While our line was being reformed, and with a view to strengthening the morale of he troops, both General Johnston and General Beauregard, riding abreast with the color-bearer, led the 4th Alabama on the field, and directly engaged it with the enemy. This gallant regiment had lost all its field-officers; seeing which, General Beauregard shortly afterwards intrusted its command to S. R. Gist, of South Carolina, a young officer who had already attracted his attention, and who was then acting as volunteer aide-de-camp to General Bee. The untiring energy and cool daring of both Generals Johnston and Beauregard, as they hurried forth to the points needing their presence, produced a lasting impression on officers and men who witnessed that part of the struggle.

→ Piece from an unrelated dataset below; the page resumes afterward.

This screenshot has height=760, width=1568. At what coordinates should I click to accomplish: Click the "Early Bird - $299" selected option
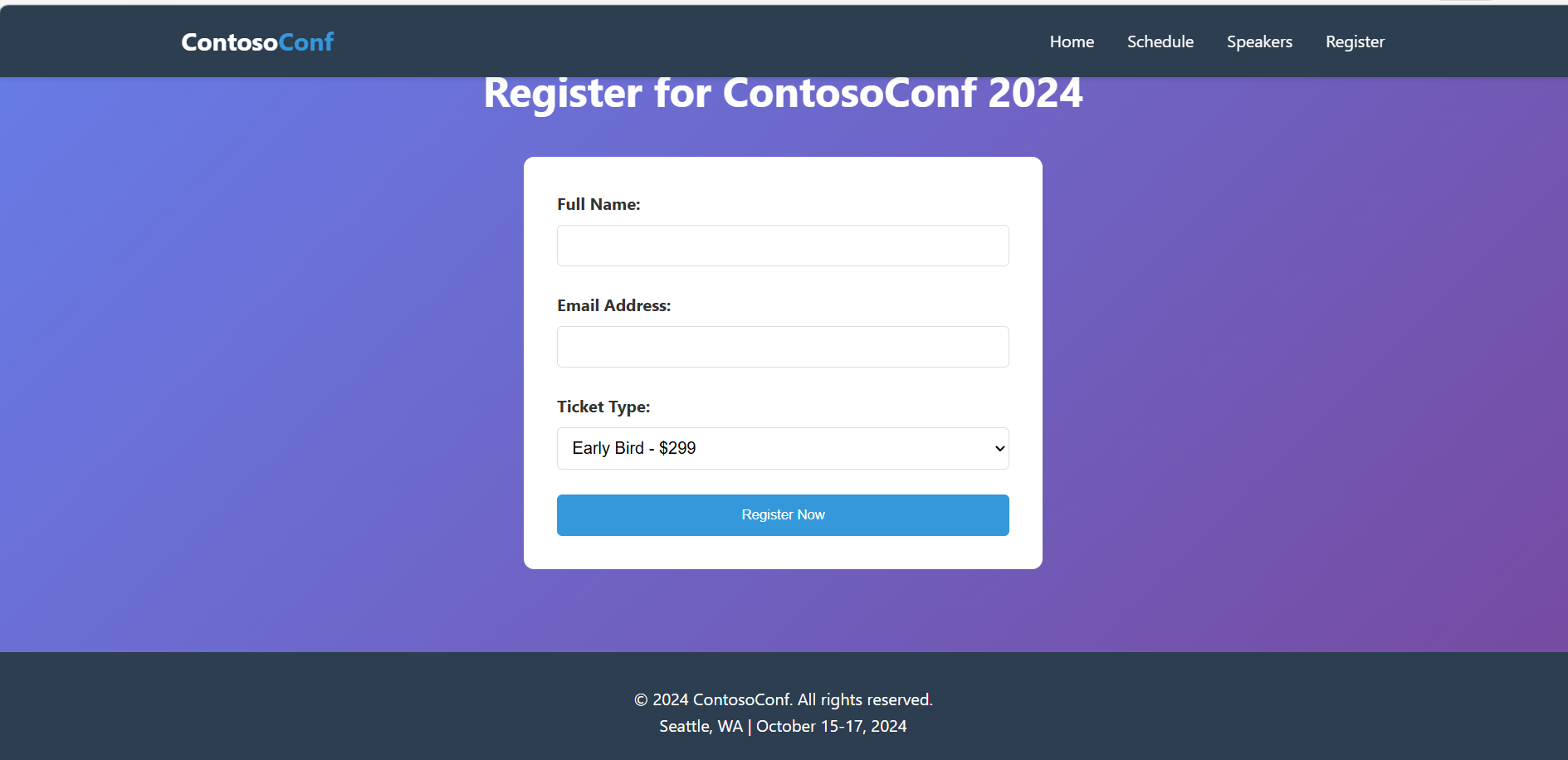[634, 449]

General Jackson had already moved up with his brigade of five Virginia regiments, and taken position below the brim of the plateau, to the left of the ravine where stood the remnants of Bee's, Bartow's, and Evans's commands. With him were Imboden's battery and two of Stanard's pieces, supported in the rear by J. F. Preston's and Echolls's regiments, by Harper's on the right, and by Allen's and Cummings's on the left.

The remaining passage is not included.